Records for finding displayed items:
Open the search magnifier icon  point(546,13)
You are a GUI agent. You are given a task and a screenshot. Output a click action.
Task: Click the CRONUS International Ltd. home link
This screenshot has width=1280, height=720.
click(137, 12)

**PROBLEM TO WORK ON**. Give the items above as a two-column CSV with the header columns "query" and "result", with one row per item. Put each item's text and its answer in their own quoted field, with line breaks replaced by spaces.

**RESULT BELOW**.
query,result
"Open the search magnifier icon","point(546,13)"
"You are a GUI agent. You are given a task and a screenshot. Output a click action. Task: Click the CRONUS International Ltd. home link This screenshot has width=1280, height=720.","click(137, 12)"